*Problem statement*:
In the data that follows, determine how many lines contain the word "computer", and give only that number.

*Exercise materials*:
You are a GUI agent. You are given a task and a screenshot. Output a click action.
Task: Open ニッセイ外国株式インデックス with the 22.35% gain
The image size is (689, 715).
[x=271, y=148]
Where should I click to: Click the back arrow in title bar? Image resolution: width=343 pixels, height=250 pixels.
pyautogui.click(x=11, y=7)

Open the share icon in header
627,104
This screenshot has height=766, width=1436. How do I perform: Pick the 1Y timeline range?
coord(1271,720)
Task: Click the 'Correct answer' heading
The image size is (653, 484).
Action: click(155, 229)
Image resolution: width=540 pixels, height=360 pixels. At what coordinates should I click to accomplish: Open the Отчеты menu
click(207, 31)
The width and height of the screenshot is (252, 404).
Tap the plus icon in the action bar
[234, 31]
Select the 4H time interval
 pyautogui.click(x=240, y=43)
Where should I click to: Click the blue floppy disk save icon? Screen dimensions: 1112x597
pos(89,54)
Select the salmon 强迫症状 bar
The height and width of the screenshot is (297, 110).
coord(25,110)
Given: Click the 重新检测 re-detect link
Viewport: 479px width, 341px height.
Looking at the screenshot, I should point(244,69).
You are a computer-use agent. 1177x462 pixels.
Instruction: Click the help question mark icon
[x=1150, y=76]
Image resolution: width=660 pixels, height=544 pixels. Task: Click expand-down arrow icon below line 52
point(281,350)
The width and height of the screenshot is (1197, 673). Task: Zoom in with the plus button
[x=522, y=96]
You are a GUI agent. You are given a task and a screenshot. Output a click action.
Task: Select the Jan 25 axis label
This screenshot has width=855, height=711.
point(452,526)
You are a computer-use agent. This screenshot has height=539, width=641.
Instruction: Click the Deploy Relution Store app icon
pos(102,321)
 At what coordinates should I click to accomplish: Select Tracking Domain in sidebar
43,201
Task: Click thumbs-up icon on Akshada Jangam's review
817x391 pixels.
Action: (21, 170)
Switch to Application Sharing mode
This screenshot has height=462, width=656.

*Reply*:
2